Specifically the survey is looking to measure the air quality in homes that have been built recently to a higher energy efficiency standard in a bid to reduce our country’s climate change impact.
It aims to ensure these energy efficient measures are not adversely impacting upon the indoor air quality.
The research team, led by Dr Miriam Byrne and Dr James McGrath in NUI Galway’s School of Physics have initiated the project, which will investigate homes that have the highest energy efficiency standard, an ‘A’ Building Energy Rating (BER) certification.
The research team will use a remote sensor to continuously monitor air quality within the home for 18 months.
There are four main potential pollutants which they will be on the lookout for: Volatile Organic Compounds, Radon, Thermal comfort parameters (Temperature, Humidity and Pressure), and Carbon Dioxide.
Volatile organic compounds are emitted as gases from certain solids or liquids such as paint, furniture polish, soap, varnishes, aerosol sprays and cleaning products.

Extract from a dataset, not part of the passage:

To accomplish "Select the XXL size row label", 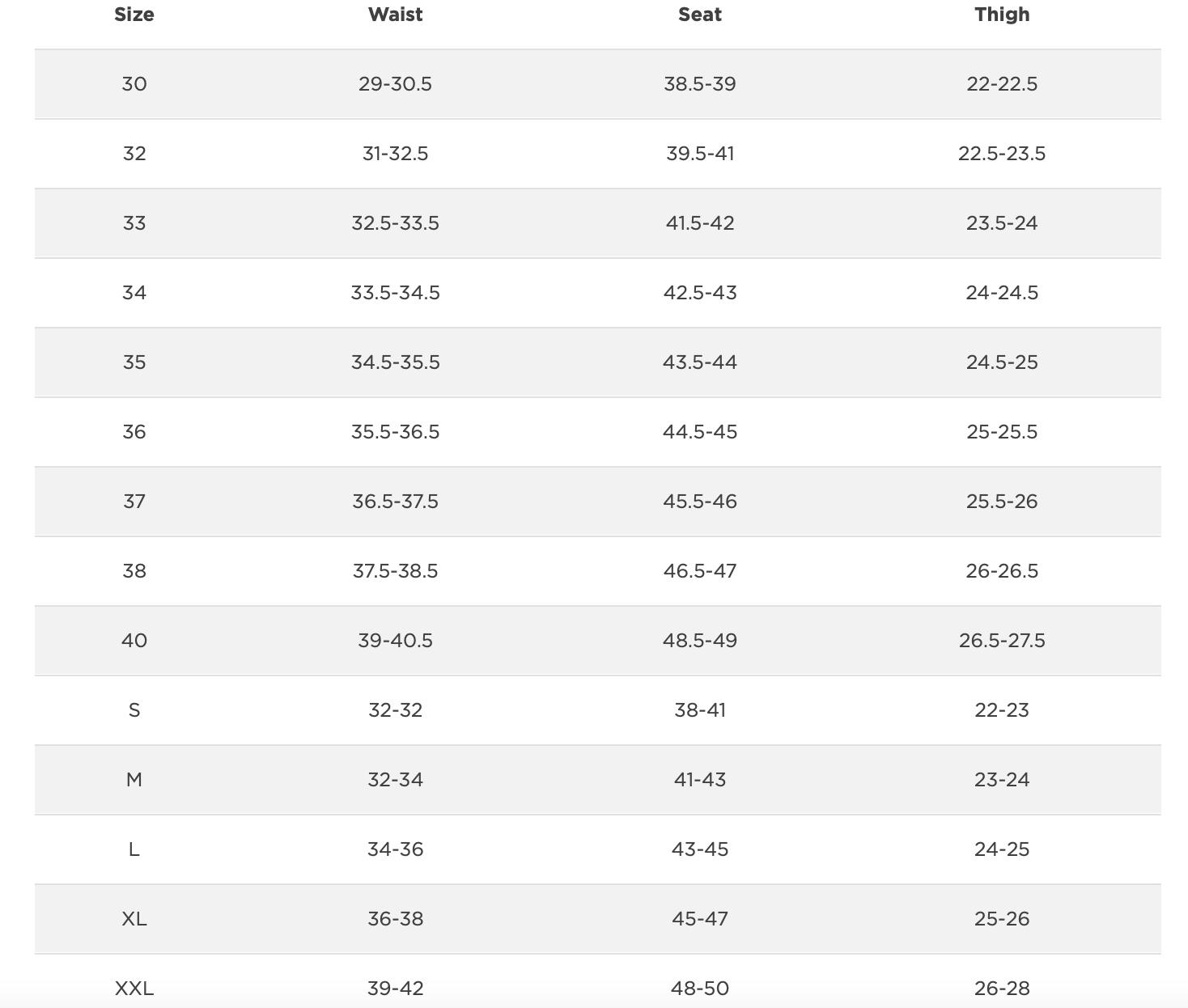I will click(134, 989).
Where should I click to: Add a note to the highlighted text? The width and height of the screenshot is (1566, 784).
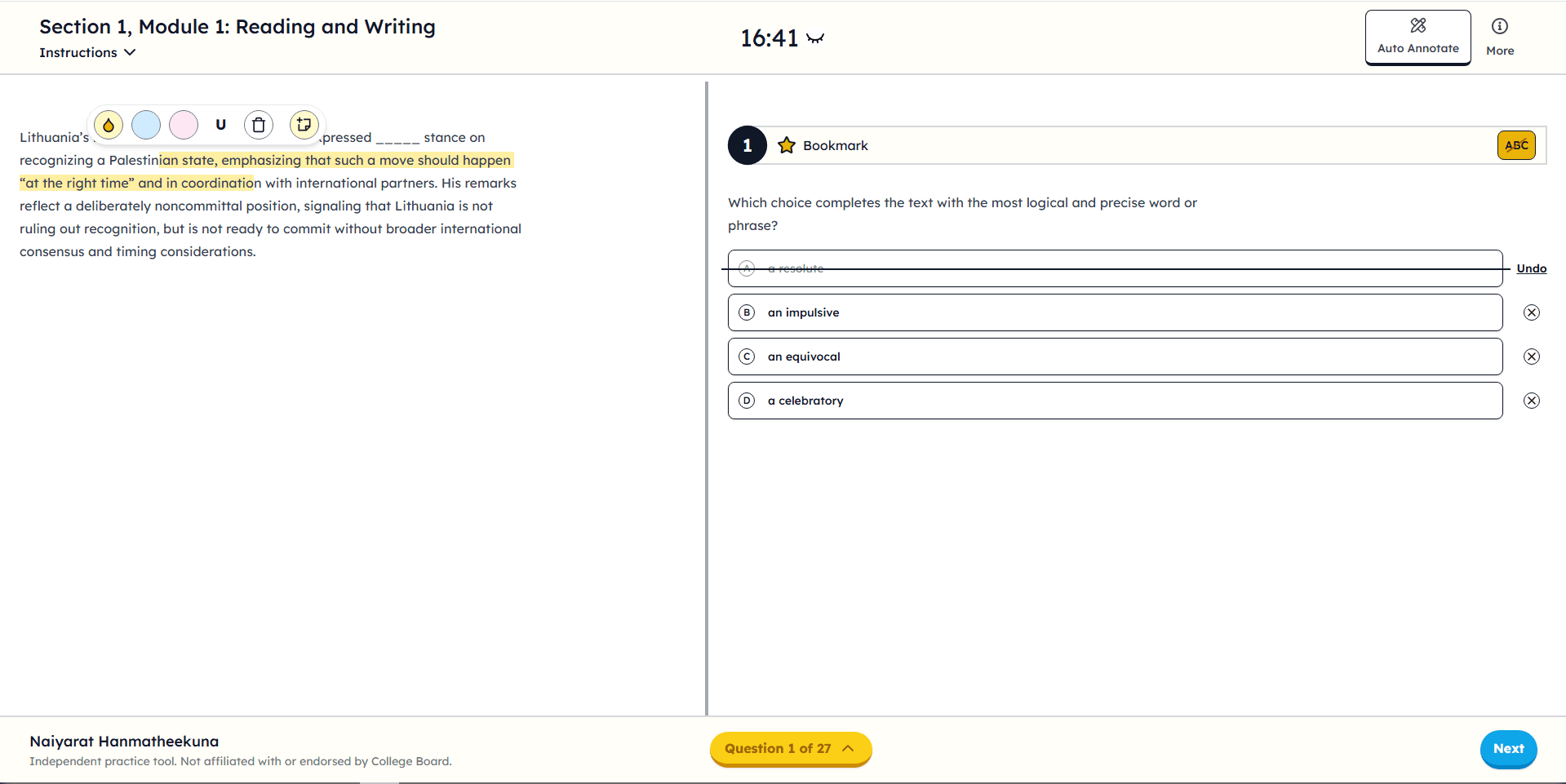[304, 125]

Radon is a naturally occurring radioactive gas which has no taste, colour or smell and is regulated in Ireland by the Environmental Protection Agency.

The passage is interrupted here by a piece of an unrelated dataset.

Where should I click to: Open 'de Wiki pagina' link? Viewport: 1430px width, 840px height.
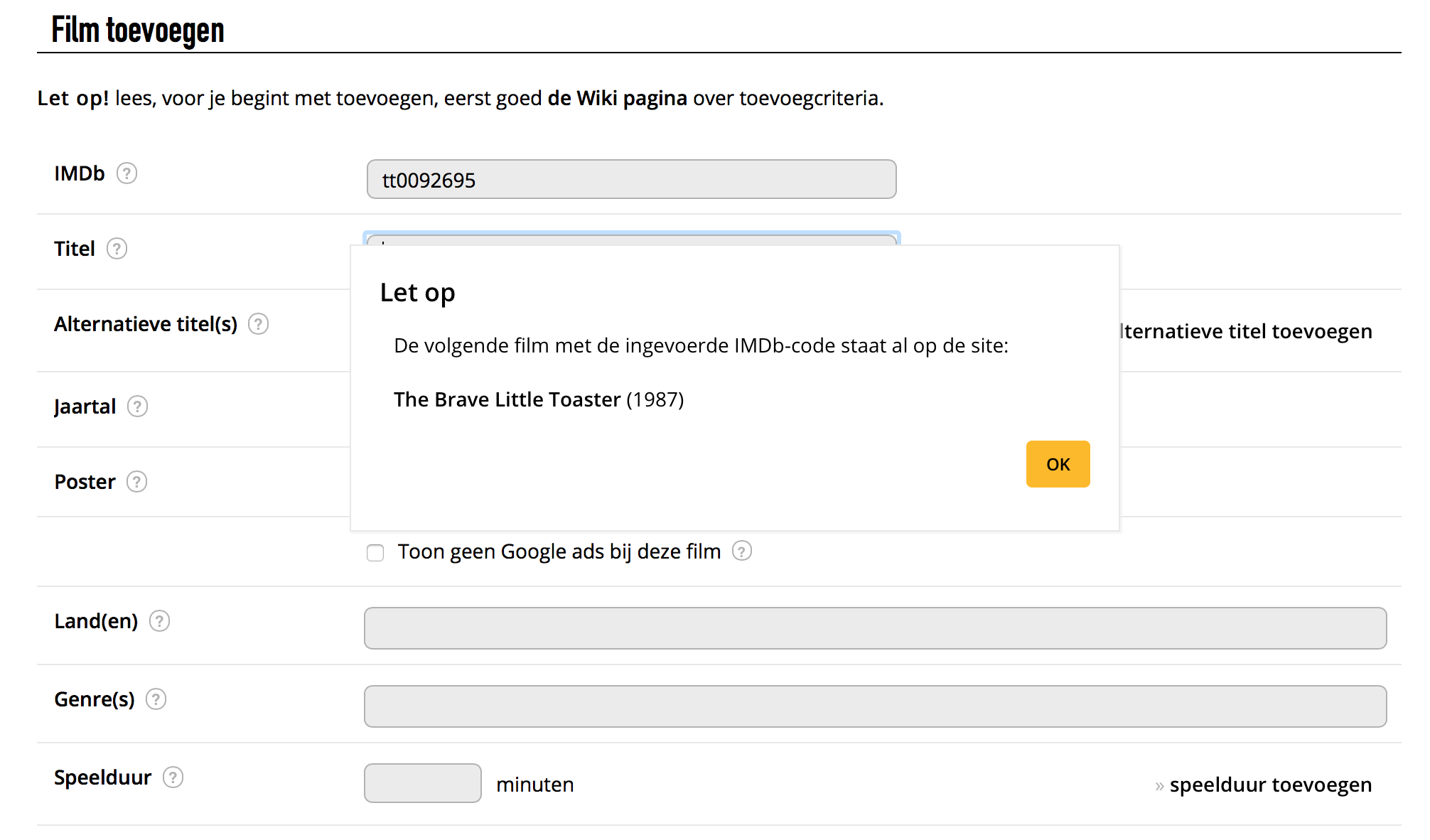(x=617, y=98)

The thermal comfort assessment measurements will evaluate people’s subjective comfort, how warm or how cold they feel within their homes.
While the carbon dioxide measurements are taken to assess ventilation systems effectiveness.
Principal Investigator, Dr Miriam Byrne said that they were delighted to have received funding fro the Sustainable Energy Authority of Ireland for this survey.
“There is a delicate balance to be struck between ensuring that a home is energy efficient, and also providing enough ventilation to guarantee acceptable indoor air quality.”
“The use of low cost sensors that wirelessly transmit data will allow us to collect detailed air quality and thermal data over a much longer period than has previously been possible.”
For people taking part in this survey, a researcher from NUIG will install a sensor about the size of a smoke alarm in four rooms of the house, the kitchen, living room, master bedroom and bathroom.
For the next 18 months these will relay information on the four pollutants to a remote monitoring team.
Participants will also be asked to fill in a sheet with questions on their home, such as heating and ventilation, as well as a thermal comfort survey and activity diary, activities such as cleaning and cooking, three times for the duration of this project.
The VALIDate project is funded by the Sustainable Energy Authority of Ireland (SEAI).